In October 1893, Fishe created the part of Mr. Goldbury in Gilbert and Sullivan's Utopia, Limited, and in July 1894 he created the role of Gerard de Montigny in Mirette, resuming this role when the revised version opened in October. In December 1894 he created the role of Ferdinand de Roxas in Burnand and Sullivan's The Chieftain.

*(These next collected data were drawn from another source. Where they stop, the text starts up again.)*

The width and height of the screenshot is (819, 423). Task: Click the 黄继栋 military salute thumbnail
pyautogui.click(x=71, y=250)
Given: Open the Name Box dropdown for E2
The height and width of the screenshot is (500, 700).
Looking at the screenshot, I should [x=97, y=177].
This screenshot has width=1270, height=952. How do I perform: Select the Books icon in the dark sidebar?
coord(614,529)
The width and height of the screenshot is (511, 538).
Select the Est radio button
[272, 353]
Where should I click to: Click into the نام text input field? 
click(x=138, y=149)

In April 1895 Fishe joined a D'Oyly Carte touring company, appearing in his old roles of Tommy Merton, Mr. Goldbury, Gerard de Montigny, and Ferdinand de Roxas. When Princess Ida was added to the repertoire, Fishe appeared as Florian. Fishe returned to the Savoy Theatre in November to play the title role in the revival of The Mikado. He continued to play at the Savoy, creating the role of the Prince of Monte Carlo in Gilbert and Sullivan's last opera, The Grand Duke, in 1896 and then played the title role in another revival of The Mikado.

==Later life==
In December 1896, Fishe travelled to South Africa together with Emmie Owen and George Thorne in a D'Oyly Carte tour. There he appeared as the Mikado of Japan in The Mikado and Giuseppe in The Gondoliers. However, he fell ill again during the tour and returned to England in early 1897. After another convalescence, in December 1897 he returned to the Savoy Theatre, playing Colonel Macrobrunner in The Grand Duchess of Gerolstein, after which run his health deteriorated.

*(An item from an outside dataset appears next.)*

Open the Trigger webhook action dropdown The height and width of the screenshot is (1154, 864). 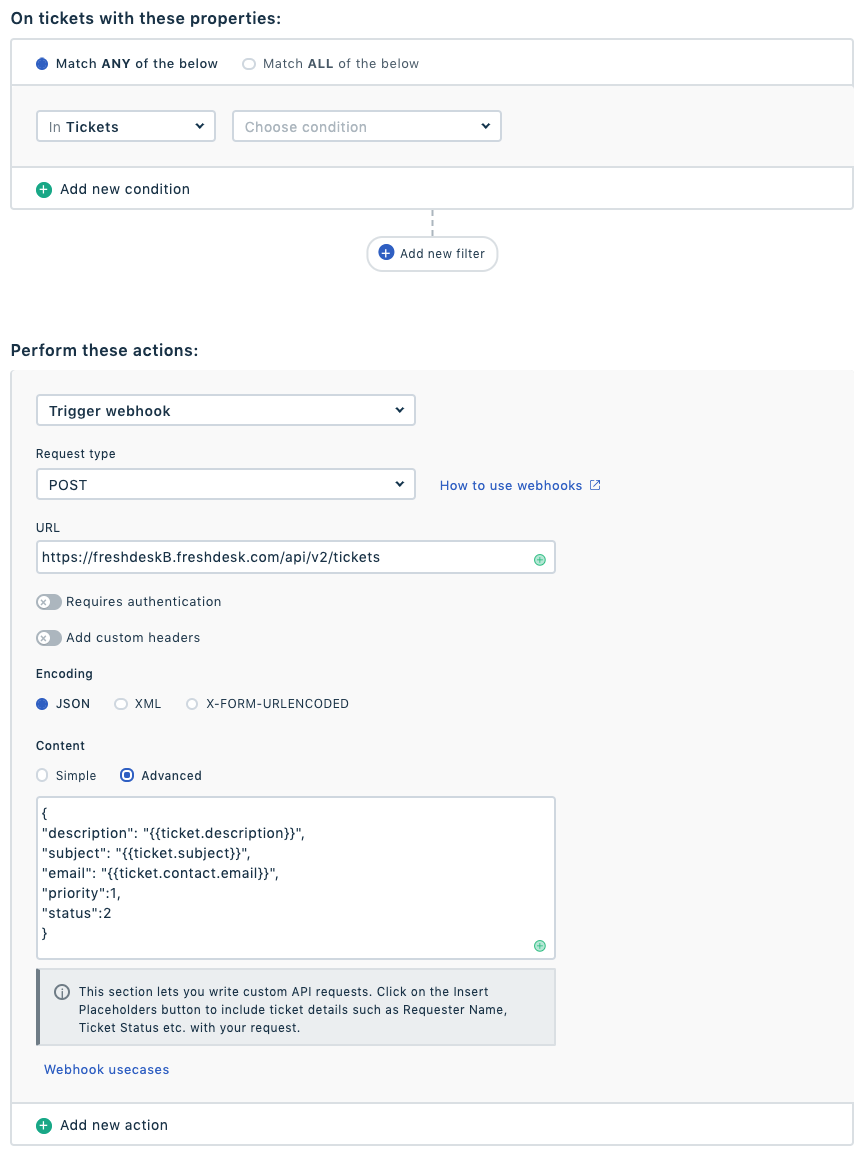[225, 411]
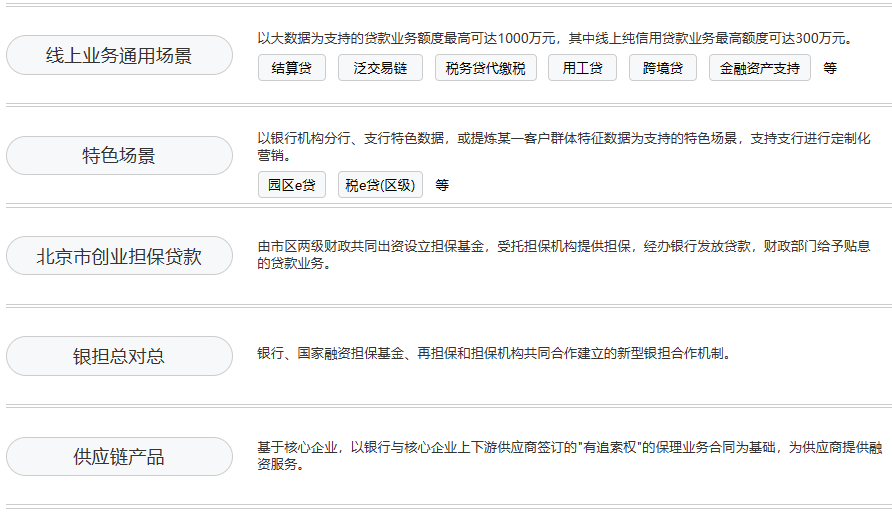Click the 线上业务通用场景 category button
892x512 pixels.
[x=119, y=55]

Fishe never fully recovered from tuberculosis, and Richard D'Oyly Carte paid for first-class passage for him to go to Jamaica to recuperate. Believing he had no hope of recovery, however, Fishe returned to England and was sent to Margate in the hope that the bracing sea air at that resort would help him. When that also failed, he went to London where, suffering intense pain and having obtained a revolver, he committed suicide on 31 August 1898, aged 27 years.